(Exercise data begins)
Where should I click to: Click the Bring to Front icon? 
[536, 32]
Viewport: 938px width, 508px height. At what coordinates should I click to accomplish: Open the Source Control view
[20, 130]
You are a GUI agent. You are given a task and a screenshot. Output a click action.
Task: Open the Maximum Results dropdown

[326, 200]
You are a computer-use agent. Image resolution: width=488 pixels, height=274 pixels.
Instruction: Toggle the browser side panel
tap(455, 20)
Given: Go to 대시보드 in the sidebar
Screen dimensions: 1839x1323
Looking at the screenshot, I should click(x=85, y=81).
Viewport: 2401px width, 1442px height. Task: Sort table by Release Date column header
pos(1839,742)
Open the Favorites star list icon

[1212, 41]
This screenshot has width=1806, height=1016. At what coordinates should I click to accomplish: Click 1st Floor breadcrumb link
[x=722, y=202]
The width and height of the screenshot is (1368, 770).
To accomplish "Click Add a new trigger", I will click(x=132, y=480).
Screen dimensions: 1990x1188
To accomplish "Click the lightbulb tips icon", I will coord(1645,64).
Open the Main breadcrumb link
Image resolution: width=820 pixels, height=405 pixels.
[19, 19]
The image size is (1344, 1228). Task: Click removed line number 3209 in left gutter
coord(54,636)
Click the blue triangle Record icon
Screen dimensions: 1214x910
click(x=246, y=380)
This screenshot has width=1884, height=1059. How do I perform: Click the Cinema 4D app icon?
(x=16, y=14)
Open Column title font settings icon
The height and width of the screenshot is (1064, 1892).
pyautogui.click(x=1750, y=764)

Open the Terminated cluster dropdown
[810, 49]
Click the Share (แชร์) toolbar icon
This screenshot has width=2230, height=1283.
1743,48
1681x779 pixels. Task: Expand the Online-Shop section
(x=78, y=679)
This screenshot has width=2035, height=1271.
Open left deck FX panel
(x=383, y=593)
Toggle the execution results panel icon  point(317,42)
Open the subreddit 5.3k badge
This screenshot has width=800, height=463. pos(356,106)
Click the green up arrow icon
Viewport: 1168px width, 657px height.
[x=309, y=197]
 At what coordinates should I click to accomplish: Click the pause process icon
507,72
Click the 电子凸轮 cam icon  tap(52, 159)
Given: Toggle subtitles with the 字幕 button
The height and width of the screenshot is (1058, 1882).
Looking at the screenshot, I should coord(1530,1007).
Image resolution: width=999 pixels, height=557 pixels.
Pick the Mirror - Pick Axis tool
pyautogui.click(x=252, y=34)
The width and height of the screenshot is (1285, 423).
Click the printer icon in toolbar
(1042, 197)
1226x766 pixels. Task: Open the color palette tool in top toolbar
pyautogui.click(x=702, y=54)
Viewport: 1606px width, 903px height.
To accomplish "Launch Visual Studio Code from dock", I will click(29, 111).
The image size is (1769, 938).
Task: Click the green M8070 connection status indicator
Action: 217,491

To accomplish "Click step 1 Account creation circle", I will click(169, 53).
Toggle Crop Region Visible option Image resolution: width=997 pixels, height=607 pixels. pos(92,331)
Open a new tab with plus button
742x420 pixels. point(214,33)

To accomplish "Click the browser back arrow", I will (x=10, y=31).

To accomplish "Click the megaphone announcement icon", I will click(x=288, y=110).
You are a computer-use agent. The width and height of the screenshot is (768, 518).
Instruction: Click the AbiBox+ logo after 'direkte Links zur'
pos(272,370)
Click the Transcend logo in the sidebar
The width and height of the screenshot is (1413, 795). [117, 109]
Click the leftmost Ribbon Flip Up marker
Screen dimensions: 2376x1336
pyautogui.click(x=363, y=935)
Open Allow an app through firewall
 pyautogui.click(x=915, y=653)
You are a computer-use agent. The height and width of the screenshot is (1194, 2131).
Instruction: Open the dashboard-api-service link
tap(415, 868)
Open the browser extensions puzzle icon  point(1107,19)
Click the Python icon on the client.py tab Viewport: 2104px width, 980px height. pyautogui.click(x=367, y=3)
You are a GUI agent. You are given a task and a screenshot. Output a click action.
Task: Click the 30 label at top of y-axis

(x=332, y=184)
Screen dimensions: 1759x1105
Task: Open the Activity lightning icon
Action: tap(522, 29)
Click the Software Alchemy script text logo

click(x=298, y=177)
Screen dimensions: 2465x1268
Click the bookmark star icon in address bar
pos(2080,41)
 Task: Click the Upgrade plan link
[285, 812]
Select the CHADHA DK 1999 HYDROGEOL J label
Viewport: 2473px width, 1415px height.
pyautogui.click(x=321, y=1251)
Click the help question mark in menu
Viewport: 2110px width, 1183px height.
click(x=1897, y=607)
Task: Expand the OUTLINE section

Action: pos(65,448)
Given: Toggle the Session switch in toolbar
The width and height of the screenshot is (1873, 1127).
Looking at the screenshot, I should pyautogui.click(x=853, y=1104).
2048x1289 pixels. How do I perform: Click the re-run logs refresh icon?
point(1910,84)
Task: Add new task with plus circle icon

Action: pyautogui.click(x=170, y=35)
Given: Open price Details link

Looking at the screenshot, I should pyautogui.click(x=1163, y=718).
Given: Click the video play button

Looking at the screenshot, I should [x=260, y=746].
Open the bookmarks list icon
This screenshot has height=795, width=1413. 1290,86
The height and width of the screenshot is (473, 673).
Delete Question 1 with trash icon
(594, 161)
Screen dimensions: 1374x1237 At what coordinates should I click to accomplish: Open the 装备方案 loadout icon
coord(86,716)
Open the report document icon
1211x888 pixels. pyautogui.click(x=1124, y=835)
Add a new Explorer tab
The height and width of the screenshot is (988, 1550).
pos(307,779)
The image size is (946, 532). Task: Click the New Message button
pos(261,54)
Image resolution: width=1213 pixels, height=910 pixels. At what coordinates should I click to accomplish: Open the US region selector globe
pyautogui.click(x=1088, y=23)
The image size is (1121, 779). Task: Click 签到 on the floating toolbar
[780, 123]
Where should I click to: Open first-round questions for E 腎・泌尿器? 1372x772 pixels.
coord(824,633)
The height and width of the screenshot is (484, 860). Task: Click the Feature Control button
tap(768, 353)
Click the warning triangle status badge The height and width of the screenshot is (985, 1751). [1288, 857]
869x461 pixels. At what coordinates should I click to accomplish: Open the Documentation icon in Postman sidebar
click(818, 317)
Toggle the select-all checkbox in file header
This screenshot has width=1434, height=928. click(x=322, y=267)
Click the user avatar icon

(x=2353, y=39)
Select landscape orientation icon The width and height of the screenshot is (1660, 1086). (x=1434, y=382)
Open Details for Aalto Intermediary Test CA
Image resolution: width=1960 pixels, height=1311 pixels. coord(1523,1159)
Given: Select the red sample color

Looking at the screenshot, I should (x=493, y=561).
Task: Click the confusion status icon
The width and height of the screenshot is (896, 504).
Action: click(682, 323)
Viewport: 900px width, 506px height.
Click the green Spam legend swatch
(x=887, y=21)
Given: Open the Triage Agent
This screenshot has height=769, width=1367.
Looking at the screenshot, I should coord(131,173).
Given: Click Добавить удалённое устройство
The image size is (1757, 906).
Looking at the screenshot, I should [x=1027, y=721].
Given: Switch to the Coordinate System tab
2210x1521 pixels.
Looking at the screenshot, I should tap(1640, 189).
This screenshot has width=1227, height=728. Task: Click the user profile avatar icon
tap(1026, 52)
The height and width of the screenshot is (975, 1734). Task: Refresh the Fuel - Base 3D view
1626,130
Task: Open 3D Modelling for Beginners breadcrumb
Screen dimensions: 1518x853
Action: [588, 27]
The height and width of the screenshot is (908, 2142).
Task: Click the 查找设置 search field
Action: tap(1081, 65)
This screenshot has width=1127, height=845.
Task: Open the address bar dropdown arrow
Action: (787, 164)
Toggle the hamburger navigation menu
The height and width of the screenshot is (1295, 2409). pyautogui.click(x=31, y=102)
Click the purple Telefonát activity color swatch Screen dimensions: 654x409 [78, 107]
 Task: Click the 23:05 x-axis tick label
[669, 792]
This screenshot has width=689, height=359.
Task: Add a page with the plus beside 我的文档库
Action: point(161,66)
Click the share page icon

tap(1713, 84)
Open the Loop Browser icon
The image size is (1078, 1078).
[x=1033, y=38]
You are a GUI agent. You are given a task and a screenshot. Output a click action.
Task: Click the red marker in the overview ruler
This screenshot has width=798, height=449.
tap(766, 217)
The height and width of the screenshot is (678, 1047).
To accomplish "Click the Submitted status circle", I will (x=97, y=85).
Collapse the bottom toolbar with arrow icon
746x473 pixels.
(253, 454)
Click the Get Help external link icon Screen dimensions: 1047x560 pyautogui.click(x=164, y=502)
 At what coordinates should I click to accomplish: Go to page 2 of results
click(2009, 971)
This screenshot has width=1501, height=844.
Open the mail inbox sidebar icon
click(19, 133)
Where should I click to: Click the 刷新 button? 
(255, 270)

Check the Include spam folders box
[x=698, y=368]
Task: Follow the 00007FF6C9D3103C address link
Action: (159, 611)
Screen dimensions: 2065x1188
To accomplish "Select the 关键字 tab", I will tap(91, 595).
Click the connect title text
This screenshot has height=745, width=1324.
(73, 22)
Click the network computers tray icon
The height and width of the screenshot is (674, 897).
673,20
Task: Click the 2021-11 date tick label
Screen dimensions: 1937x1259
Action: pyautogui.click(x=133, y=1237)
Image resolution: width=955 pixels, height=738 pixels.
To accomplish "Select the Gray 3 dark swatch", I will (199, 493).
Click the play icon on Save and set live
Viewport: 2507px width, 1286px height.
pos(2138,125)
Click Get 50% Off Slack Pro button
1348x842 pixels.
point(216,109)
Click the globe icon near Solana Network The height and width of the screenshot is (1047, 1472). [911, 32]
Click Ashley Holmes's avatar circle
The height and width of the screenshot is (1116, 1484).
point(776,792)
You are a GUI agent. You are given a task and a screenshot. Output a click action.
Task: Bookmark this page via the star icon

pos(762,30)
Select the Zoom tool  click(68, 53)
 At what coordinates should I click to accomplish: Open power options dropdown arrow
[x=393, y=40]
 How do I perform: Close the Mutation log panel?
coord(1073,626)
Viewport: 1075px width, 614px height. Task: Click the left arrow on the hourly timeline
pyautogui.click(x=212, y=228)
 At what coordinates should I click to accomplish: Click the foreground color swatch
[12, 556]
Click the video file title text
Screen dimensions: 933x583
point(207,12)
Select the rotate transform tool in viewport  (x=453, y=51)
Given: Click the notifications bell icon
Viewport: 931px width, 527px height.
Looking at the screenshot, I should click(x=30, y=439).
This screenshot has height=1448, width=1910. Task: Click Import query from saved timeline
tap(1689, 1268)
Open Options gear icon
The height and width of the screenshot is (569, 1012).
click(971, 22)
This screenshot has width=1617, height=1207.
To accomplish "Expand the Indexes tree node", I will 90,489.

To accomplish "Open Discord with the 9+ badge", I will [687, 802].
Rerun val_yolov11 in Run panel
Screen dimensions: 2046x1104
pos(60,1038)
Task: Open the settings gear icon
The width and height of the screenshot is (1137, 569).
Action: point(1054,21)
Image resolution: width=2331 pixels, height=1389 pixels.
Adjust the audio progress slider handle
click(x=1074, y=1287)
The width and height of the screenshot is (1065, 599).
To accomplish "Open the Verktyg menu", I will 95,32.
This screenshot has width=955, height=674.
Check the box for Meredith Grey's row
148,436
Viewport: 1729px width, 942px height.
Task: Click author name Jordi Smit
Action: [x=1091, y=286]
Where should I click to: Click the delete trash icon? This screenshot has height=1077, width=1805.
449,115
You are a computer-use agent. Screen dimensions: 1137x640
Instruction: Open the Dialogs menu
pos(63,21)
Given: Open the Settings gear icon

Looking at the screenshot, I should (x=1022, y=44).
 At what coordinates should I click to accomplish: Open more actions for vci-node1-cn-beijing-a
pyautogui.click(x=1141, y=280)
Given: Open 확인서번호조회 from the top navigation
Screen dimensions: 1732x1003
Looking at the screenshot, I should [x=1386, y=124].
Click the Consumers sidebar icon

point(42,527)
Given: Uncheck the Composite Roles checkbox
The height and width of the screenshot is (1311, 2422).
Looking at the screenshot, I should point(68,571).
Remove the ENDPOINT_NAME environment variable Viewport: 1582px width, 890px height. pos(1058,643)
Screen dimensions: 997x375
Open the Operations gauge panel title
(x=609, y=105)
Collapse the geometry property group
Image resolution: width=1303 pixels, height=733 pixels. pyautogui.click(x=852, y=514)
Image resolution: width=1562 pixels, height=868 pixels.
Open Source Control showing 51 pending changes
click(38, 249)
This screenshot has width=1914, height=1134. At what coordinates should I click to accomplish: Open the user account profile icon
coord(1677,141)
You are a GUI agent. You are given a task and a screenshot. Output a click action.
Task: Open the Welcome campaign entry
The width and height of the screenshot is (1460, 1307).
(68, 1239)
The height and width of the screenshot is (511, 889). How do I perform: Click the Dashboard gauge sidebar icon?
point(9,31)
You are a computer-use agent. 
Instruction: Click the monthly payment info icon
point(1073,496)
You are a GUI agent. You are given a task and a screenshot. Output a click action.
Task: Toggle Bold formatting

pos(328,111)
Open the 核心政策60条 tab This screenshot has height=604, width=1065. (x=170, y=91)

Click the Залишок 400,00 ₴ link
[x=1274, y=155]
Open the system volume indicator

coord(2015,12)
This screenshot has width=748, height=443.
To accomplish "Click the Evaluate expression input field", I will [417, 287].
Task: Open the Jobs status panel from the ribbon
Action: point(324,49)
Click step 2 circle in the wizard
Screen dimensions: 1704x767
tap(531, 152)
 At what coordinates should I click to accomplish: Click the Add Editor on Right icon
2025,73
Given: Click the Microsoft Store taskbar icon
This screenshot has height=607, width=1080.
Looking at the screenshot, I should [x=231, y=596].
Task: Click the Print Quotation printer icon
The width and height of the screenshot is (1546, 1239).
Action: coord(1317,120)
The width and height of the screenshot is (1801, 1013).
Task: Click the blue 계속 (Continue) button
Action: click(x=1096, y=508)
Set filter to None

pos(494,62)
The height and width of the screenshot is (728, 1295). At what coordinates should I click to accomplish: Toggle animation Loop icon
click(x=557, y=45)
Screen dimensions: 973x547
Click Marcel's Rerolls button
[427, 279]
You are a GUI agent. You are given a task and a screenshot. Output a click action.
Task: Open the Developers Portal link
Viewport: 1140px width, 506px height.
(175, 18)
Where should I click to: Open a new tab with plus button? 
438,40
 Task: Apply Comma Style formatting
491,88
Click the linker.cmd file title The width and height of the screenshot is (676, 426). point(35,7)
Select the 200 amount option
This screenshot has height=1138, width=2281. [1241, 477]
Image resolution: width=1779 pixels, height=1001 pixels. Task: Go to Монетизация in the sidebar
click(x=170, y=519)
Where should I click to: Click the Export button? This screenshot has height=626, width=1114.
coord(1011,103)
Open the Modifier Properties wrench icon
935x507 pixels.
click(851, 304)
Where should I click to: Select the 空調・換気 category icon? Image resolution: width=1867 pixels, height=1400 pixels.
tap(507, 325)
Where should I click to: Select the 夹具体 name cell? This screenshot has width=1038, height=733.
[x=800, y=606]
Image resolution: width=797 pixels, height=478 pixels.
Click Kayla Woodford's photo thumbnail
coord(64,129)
(Exercise data ends)
- _Task to complete_:
When a line in the listing has the string "triangle" in it, return that line.

- _Written response_:
Click the blue triangle Record icon
Click the warning triangle status badge The height and width of the screenshot is (985, 1751). [1288, 857]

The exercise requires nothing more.